[Start of Attachment]

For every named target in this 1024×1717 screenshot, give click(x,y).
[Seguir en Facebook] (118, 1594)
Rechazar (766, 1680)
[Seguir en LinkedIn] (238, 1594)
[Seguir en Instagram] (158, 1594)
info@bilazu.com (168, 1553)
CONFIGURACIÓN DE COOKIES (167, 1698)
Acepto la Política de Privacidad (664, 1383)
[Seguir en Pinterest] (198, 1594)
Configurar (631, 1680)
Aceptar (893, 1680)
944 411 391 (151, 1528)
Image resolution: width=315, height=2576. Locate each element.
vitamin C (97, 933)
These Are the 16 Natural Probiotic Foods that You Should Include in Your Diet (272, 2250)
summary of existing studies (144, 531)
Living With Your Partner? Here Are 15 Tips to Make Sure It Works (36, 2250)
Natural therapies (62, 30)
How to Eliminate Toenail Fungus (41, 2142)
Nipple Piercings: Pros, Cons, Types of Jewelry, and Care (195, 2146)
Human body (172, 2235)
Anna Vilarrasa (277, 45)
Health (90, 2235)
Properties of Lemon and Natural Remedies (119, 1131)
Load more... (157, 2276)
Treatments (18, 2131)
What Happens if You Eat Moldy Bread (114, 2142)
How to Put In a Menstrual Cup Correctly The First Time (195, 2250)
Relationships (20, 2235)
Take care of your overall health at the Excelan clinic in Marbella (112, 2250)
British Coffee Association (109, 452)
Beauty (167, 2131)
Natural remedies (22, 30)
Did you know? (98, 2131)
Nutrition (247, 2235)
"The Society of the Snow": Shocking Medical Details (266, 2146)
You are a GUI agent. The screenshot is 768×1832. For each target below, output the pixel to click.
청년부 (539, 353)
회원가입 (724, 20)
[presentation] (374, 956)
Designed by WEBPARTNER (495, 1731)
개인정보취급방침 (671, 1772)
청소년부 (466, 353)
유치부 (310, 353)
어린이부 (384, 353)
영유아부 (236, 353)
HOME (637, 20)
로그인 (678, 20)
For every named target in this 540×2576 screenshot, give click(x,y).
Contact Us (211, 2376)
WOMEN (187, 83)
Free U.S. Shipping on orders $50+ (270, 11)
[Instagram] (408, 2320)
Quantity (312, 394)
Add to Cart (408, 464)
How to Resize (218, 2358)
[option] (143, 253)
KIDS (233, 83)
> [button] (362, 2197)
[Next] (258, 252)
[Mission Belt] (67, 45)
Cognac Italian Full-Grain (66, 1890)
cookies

[End of Attachment]

Work order:
Print the material in full. Keep it exactly as it is.

Exercise output:
For every named target in this 1024×1717 screenshot, give click(x,y).
[Seguir en Facebook] (118, 1594)
Rechazar (766, 1680)
[Seguir en LinkedIn] (238, 1594)
[Seguir en Instagram] (158, 1594)
info@bilazu.com (168, 1553)
CONFIGURACIÓN DE COOKIES (167, 1698)
Acepto la Política de Privacidad (664, 1383)
[Seguir en Pinterest] (198, 1594)
Configurar (631, 1680)
Aceptar (893, 1680)
944 411 391 (151, 1528)
Image resolution: width=315, height=2576. Locate each element.
vitamin C (97, 933)
These Are the 16 Natural Probiotic Foods that You Should Include in Your Diet (272, 2250)
summary of existing studies (144, 531)
Living With Your Partner? Here Are 15 Tips to Make Sure It Works (36, 2250)
Natural therapies (62, 30)
How to Eliminate Toenail Fungus (41, 2142)
Nipple Piercings: Pros, Cons, Types of Jewelry, and Care (195, 2146)
Human body (172, 2235)
Anna Vilarrasa (277, 45)
Health (90, 2235)
Properties of Lemon and Natural Remedies (119, 1131)
Load more... (157, 2276)
Treatments (18, 2131)
What Happens if You Eat Moldy Bread (114, 2142)
How to Put In a Menstrual Cup Correctly The First Time (195, 2250)
Relationships (20, 2235)
Take care of your overall health at the Excelan clinic in Marbella (112, 2250)
British Coffee Association (109, 452)
Beauty (167, 2131)
Natural remedies (22, 30)
Did you know? (98, 2131)
Nutrition (247, 2235)
"The Society of the Snow": Shocking Medical Details (266, 2146)
You are a GUI agent. The screenshot is 768×1832. For each target below, output the pixel to click.
청년부 (539, 353)
회원가입 (724, 20)
[presentation] (374, 956)
Designed by WEBPARTNER (495, 1731)
개인정보취급방침 (671, 1772)
청소년부 (466, 353)
유치부 (310, 353)
어린이부 (384, 353)
영유아부 (236, 353)
HOME (637, 20)
로그인 (678, 20)
For every named target in this 540×2576 screenshot, give click(x,y).
Contact Us (211, 2376)
WOMEN (187, 83)
Free U.S. Shipping on orders $50+ (270, 11)
[Instagram] (408, 2320)
Quantity (312, 394)
Add to Cart (408, 464)
How to Resize (218, 2358)
[option] (143, 253)
KIDS (233, 83)
> [button] (362, 2197)
[Next] (258, 252)
[Mission Belt] (67, 45)
Cognac Italian Full-Grain (66, 1890)
cookies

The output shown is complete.